Coronavirus

Members of private club voted to take a federal loan. The club will reject it anyway.

The Fisher Island Club announced the results Thursday of its straw poll of members on whether to accept a federal Paycheck Protection Program loan: 67% voted for the club to take the loan, while 33% voted for the club to assess each member $5,000 to cover any operating deficits.

And yet three days after seeking their input, the club won’t follow the will of its members.

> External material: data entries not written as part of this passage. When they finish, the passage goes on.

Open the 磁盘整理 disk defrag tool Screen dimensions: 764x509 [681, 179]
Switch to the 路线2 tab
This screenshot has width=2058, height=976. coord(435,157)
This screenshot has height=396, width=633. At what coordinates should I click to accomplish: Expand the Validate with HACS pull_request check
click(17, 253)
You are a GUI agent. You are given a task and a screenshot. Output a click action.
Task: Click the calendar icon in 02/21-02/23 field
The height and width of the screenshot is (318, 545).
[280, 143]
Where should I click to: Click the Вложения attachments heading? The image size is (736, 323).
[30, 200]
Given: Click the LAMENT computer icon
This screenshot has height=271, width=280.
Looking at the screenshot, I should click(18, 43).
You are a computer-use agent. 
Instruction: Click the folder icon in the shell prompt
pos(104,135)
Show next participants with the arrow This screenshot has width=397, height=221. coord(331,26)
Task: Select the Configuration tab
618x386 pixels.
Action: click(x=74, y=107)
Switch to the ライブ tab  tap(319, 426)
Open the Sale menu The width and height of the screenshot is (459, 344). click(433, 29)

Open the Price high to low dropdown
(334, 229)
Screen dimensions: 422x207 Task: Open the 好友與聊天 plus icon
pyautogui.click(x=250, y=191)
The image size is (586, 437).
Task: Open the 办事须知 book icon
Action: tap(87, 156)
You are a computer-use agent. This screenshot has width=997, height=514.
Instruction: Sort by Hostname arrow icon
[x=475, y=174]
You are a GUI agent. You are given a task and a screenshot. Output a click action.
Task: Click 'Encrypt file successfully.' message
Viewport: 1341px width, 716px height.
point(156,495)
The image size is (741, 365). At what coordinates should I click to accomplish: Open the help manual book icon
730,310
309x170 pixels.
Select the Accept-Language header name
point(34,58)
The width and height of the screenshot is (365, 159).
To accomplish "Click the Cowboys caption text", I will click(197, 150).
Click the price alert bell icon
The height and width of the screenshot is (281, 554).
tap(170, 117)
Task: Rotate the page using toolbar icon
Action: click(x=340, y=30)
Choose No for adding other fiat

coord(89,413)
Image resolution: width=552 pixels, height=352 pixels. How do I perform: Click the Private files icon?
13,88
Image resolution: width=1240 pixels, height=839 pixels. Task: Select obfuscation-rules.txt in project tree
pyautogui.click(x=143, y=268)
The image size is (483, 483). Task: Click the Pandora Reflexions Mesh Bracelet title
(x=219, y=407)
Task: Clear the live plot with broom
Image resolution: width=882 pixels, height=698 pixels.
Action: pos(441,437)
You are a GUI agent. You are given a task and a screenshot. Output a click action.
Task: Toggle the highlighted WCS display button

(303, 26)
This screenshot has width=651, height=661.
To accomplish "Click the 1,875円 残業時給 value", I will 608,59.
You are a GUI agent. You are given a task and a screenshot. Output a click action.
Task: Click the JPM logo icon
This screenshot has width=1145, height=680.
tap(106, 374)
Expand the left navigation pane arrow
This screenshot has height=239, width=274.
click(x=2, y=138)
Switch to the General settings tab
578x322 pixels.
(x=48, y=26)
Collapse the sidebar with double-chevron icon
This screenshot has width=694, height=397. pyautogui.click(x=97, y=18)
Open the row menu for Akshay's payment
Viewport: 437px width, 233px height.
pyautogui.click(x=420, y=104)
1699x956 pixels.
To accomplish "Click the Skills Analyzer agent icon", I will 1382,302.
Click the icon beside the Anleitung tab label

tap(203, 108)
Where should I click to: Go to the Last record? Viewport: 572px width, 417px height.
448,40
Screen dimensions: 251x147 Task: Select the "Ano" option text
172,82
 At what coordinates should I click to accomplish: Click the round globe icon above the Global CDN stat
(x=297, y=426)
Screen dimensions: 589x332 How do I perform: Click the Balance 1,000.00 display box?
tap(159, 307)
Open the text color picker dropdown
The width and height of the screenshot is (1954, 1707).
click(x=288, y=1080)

Instead, the club’s board of directors said in an email, it will reject the loan, citing recently issued guidance by the federal government about the requirement for businesses to certify that they need the money.

Although it would be “quite appropriate” for the club to take the funds as long as it kept all of its employees on payroll, the email said, “we have carefully reviewed these new guidelines with our legal counsel and accountants and decided that the Club should not accept the PPP funds.”

On Monday, the club suggested to members that it stood to lose “many, many millions in revenue” after closing its hotel, restaurants, marina, golf, tennis and spa facilities due to the COVID-19 pandemic. Without the loan or the $5,000 assessment per member, the club said it would likely lay off workers.

Now, it’s not clear what the club will do next.

“We believe this decision is in the best interest of the Club and its Members,” the board said Thursday. “We will be reviewing options for addressing the operating deficit over the next few weeks.”

Last week, the U.S. Treasury Department issued new guidelines for the Paycheck Protection Program, which is intended for small businesses struggling to retain workers during the pandemic. Borrowers must certify “in good faith,” the guidance says, that they need the loan to keep operating.

That guidance came in response to criticism that the program hasn’t helped the small business owners that need it most. Public companies received $500 million in the $349 billion first round of funding, according to the Wall Street Journal.

The federal government said last week that any borrower that repays its loan in full by May 7 “will be deemed ... to have made the required certification [of need] in good faith.” The Fisher Island Club applied for the loan April 10 and expects to receive the funds “within the next week.”

Memberships in the exclusive club cost $250,000. Fisher Island, nestled between Miami and Miami Beach, is the wealthiest ZIP code in America with an average annual income of around $2.5 million among its residents.

The ultimatum the board presented Monday — either we accept the federal loan or you each pay $5,000 — upset at least some of its members. Thomas Lauria, a corporate lawyer, told the Herald he was “stunned” when he learned the club had even applied for the loan.

“That we would even consider taking a government loan out of a program that is designed to really help small businesses on the verge of going out of business — every dollar we take is a dollar somebody else can’t get,” he said.

Lauria said he would willingly pay out of pocket to ensure that island workers keep their jobs.

“I would not turn them out, and I know my friends and other people I know here would not turn them out,” Lauria said.

The club is a separate entity from the Fisher Island Community Association, which is the master homeowners’ association on the island. The Fisher Island Community Association recently asked its members to vote on whether to accept a $2 million small business loan and ultimately decided to reject the funds.

The island made international headlines earlier this month after the Herald reported it had worked out a deal with the University of Miami Health System to make rapid blood tests for COVID-19 antibodies available to the 800 or so families that live there, and to all the workers who maintain the property and patrol its streets.

That news sparked frustration from some as the availability of testing for the novel coronavirus, including antibody tests, remains limited nationwide.